Stored items
----

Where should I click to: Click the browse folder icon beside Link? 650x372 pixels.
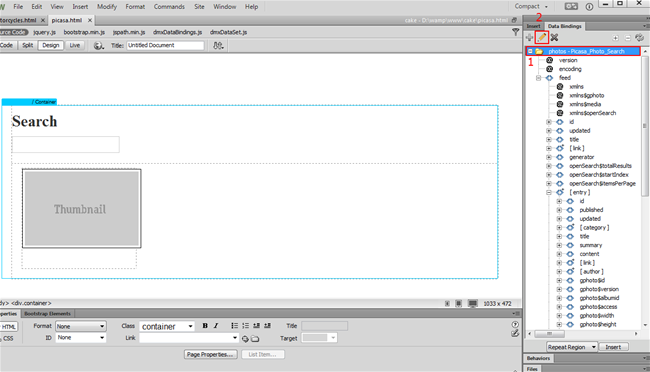pyautogui.click(x=255, y=339)
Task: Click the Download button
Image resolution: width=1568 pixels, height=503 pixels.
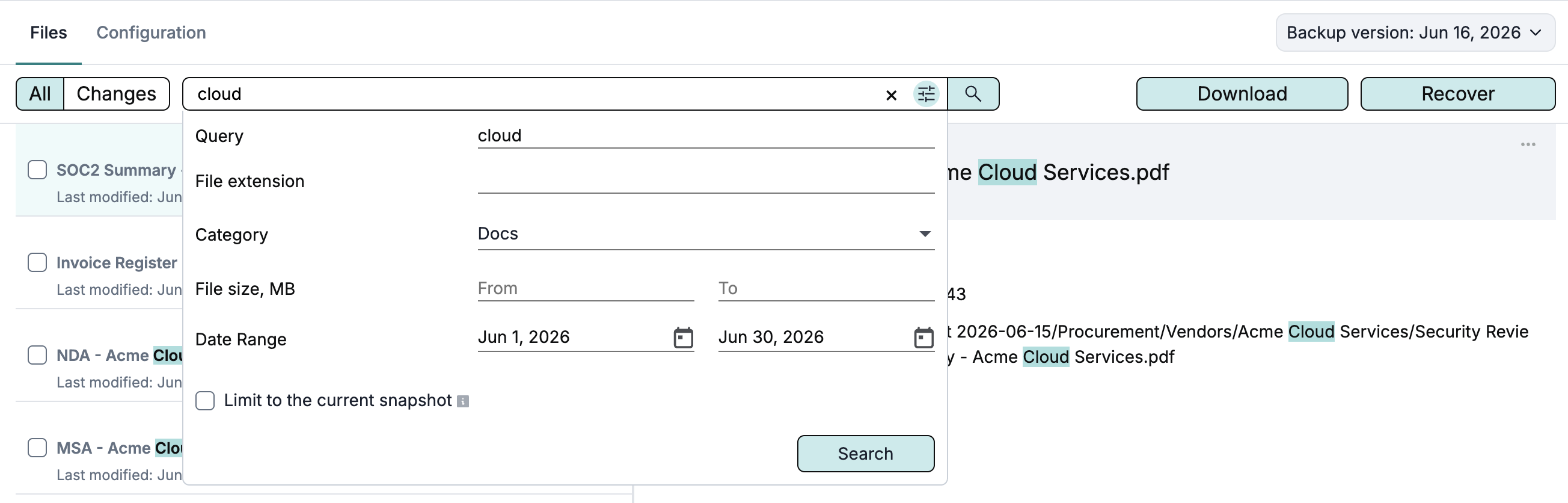Action: point(1242,94)
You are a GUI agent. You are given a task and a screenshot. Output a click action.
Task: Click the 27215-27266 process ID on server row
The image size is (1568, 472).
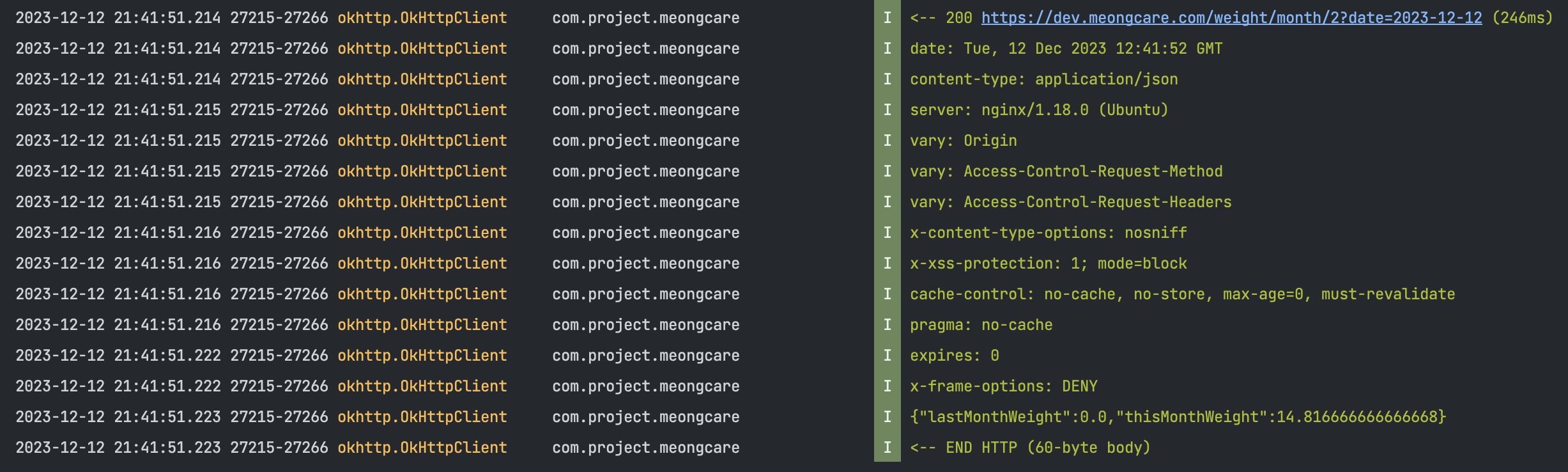279,110
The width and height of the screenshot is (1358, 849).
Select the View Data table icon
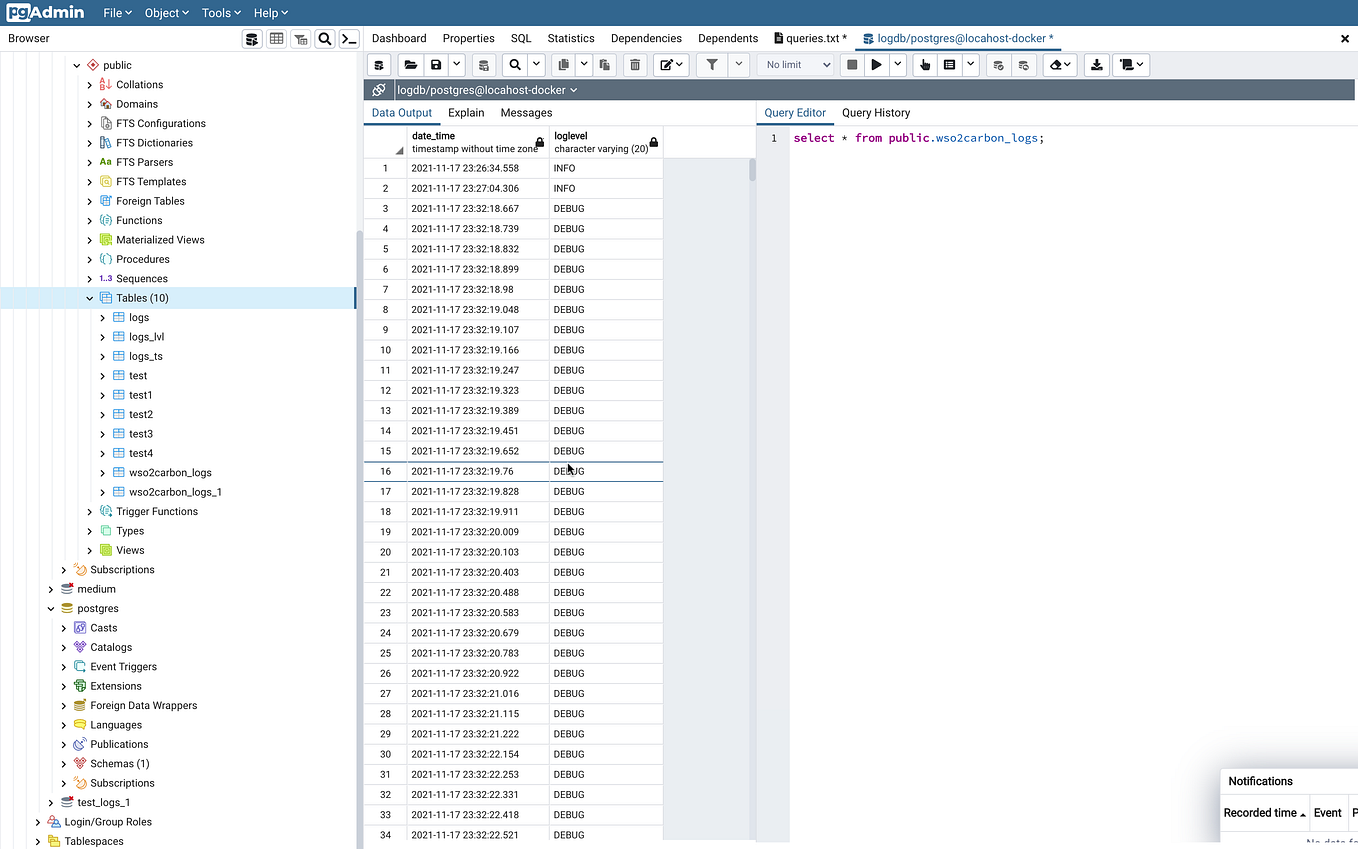click(276, 38)
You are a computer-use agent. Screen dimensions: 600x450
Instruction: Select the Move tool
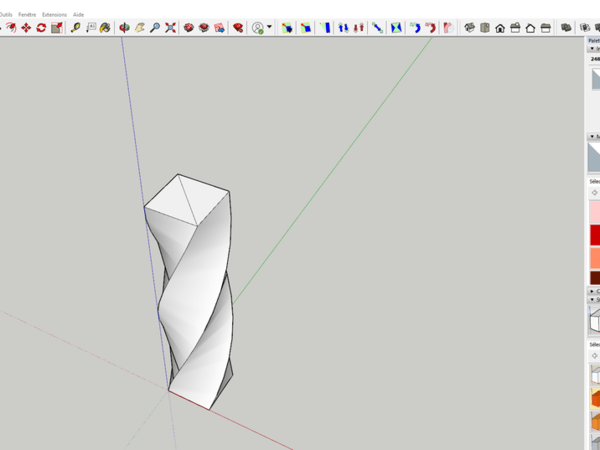[x=26, y=28]
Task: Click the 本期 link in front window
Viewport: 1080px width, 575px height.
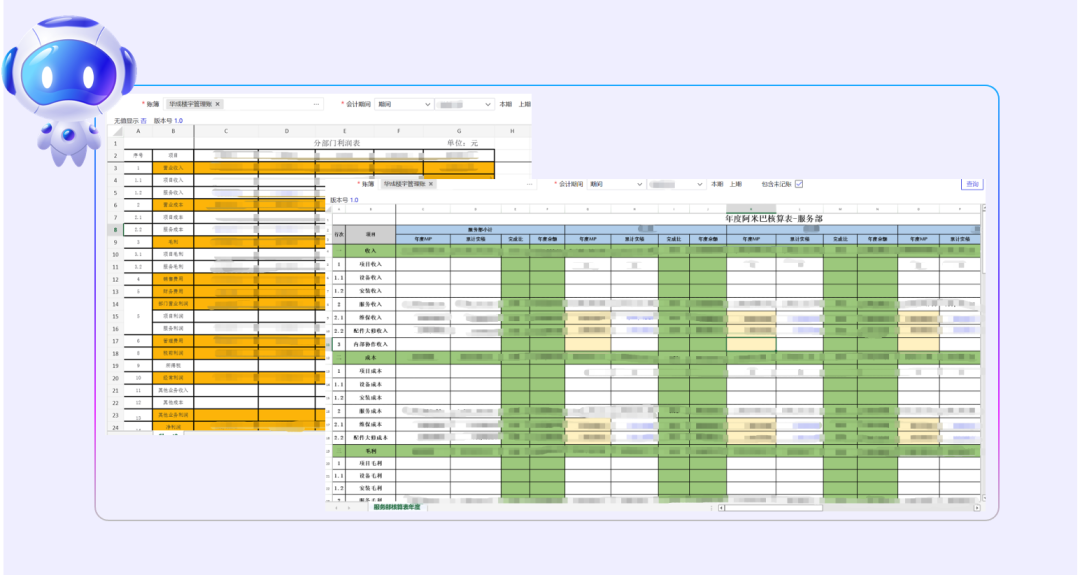Action: (x=717, y=184)
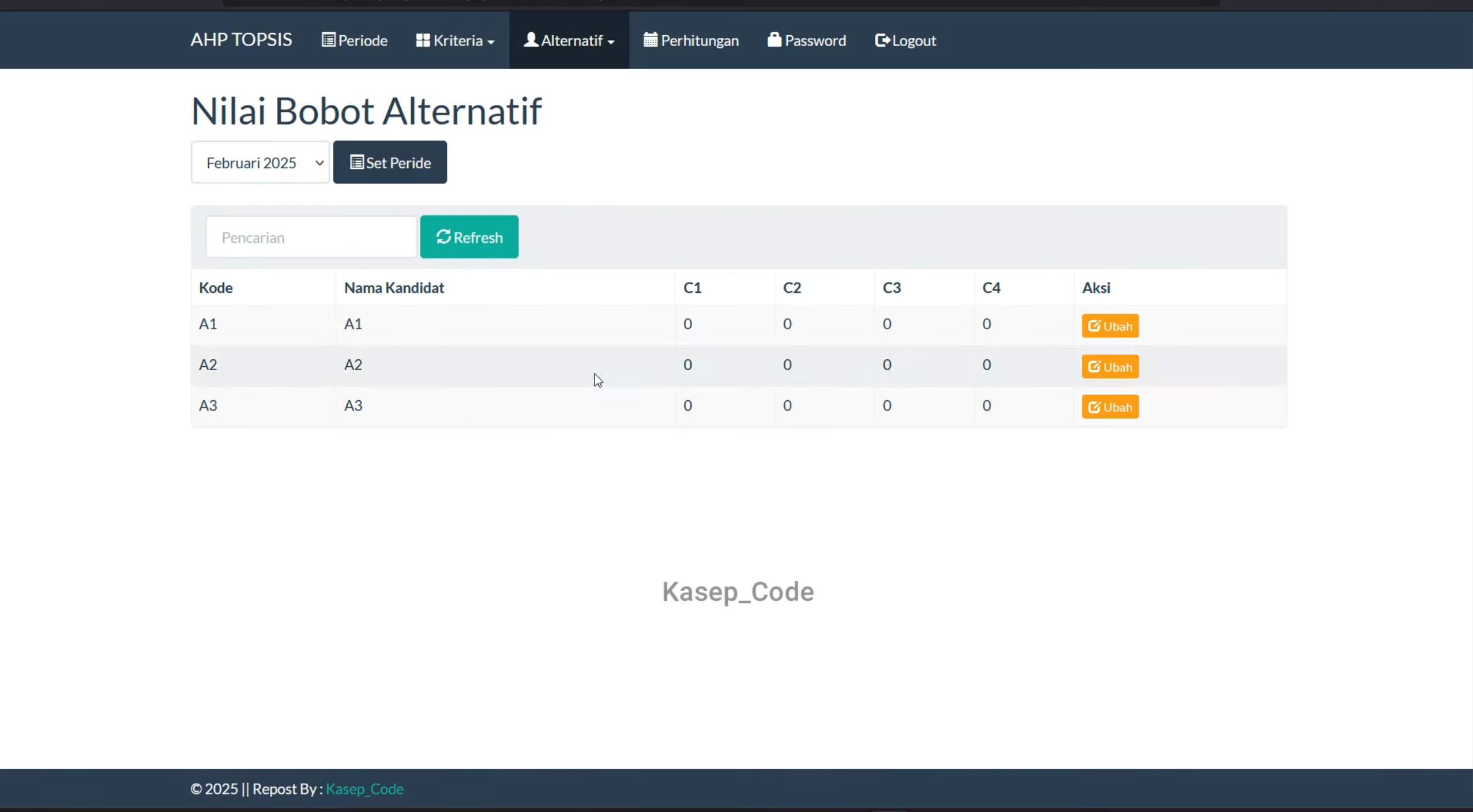
Task: Click the Password lock icon
Action: (x=775, y=40)
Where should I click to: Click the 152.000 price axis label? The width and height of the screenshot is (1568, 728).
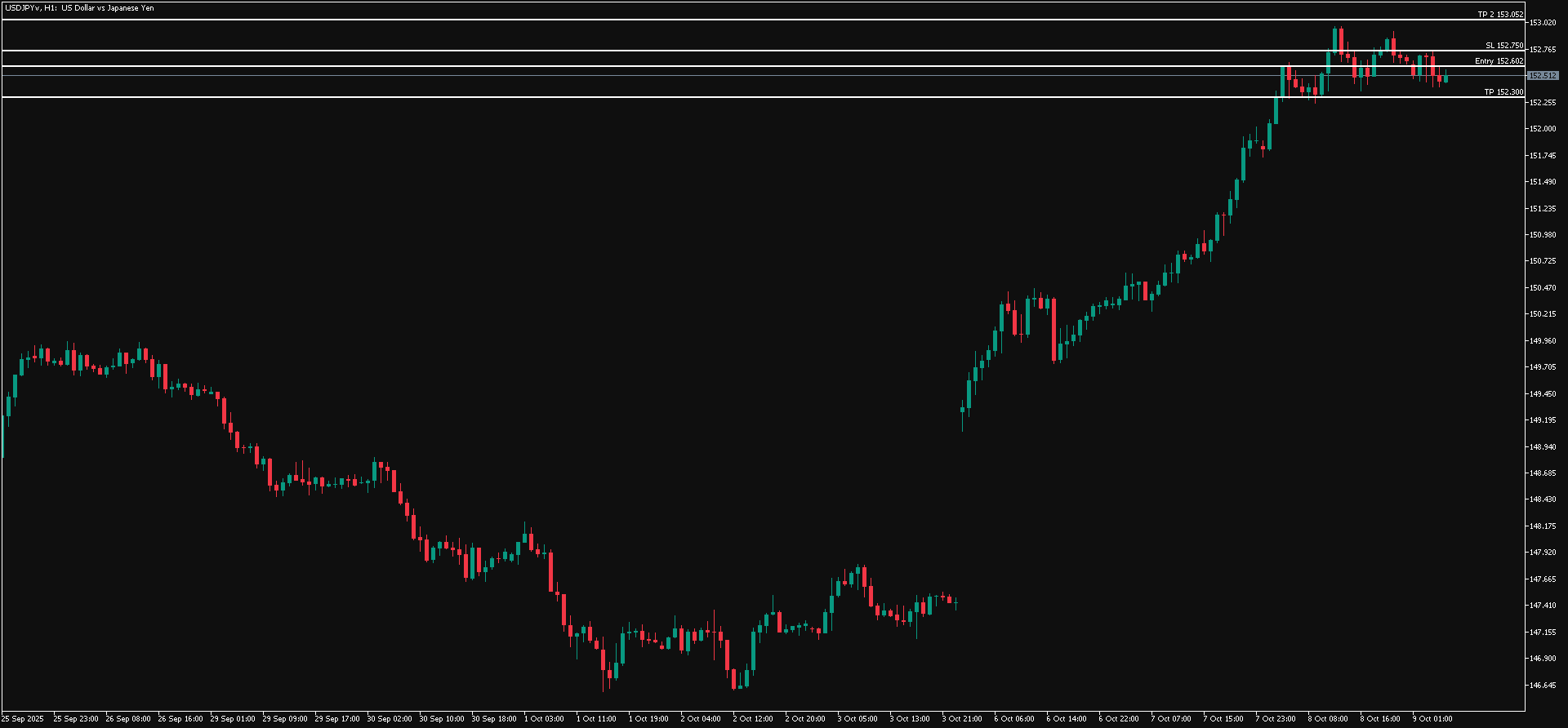pos(1543,129)
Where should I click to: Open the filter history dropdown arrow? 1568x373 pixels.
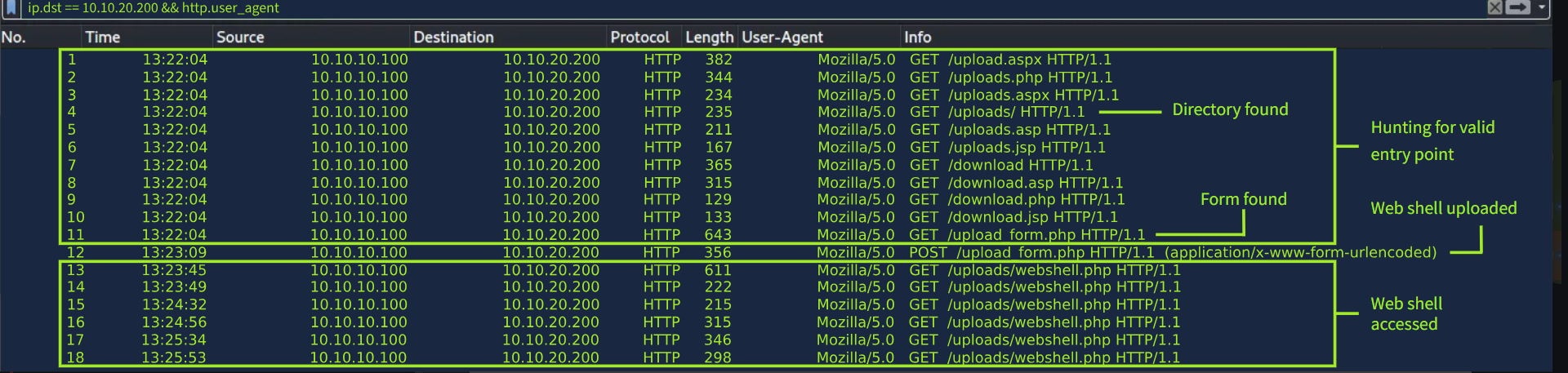point(1541,7)
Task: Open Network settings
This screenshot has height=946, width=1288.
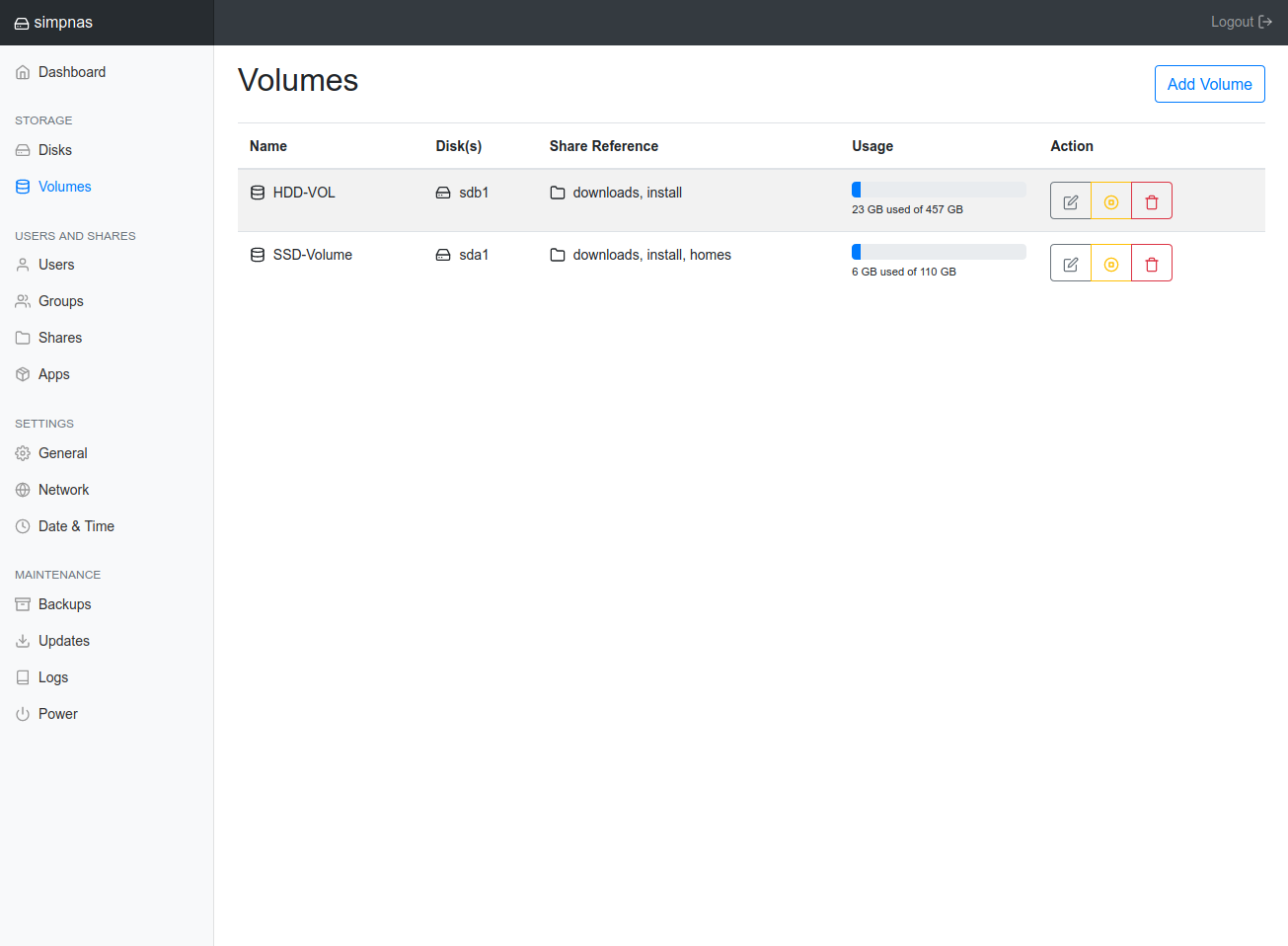Action: click(63, 490)
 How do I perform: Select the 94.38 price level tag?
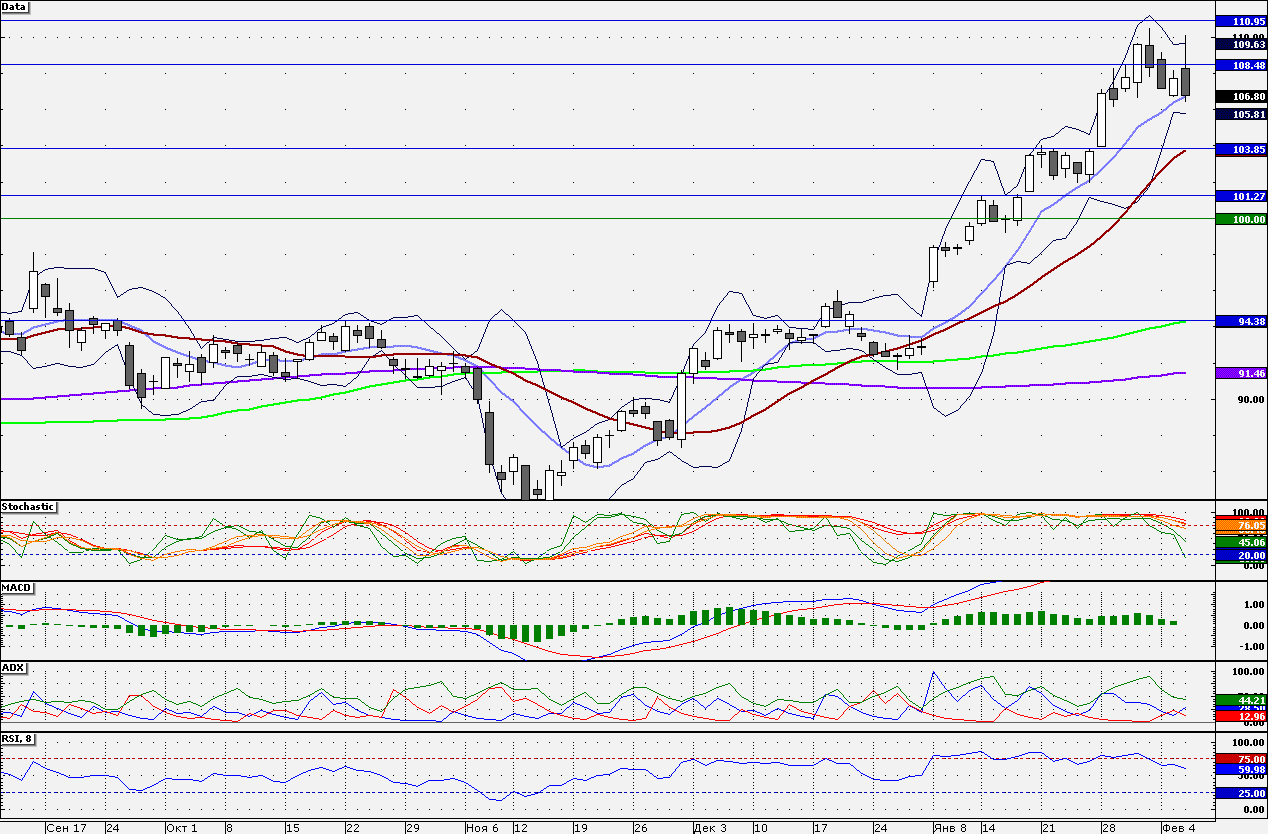click(1240, 321)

----

◆ Work request ◆
Output each entry verbatim; none of the pictures should be included.

◆ Answer box ◆
Where should I click to: Click the browse folder icon beside Link? 650x372 pixels.
pyautogui.click(x=255, y=339)
Task: Click the Download button
Image resolution: width=1568 pixels, height=503 pixels.
Action: point(1242,94)
You are a GUI agent. You are given a task and a screenshot. Output a click action.
Task: Click the 27215-27266 process ID on server row
The image size is (1568, 472).
279,110
The width and height of the screenshot is (1358, 849).
Select the View Data table icon
click(276, 38)
You are a computer-use agent. Screen dimensions: 600x450
Instruction: Select the Move tool
[x=26, y=28]
Task: Click the 本期 link in front window
Viewport: 1080px width, 575px height.
Action: (x=717, y=184)
Task: Click the Password lock icon
Action: (x=775, y=40)
Where should I click to: Click the 152.000 price axis label? The width and height of the screenshot is (1568, 728).
pos(1543,129)
Where should I click to: Open the filter history dropdown arrow? 1568x373 pixels.
point(1541,7)
Task: Open Network settings
This screenshot has height=946, width=1288.
Action: click(63, 490)
 How do I perform: Select the 94.38 price level tag?
click(1240, 321)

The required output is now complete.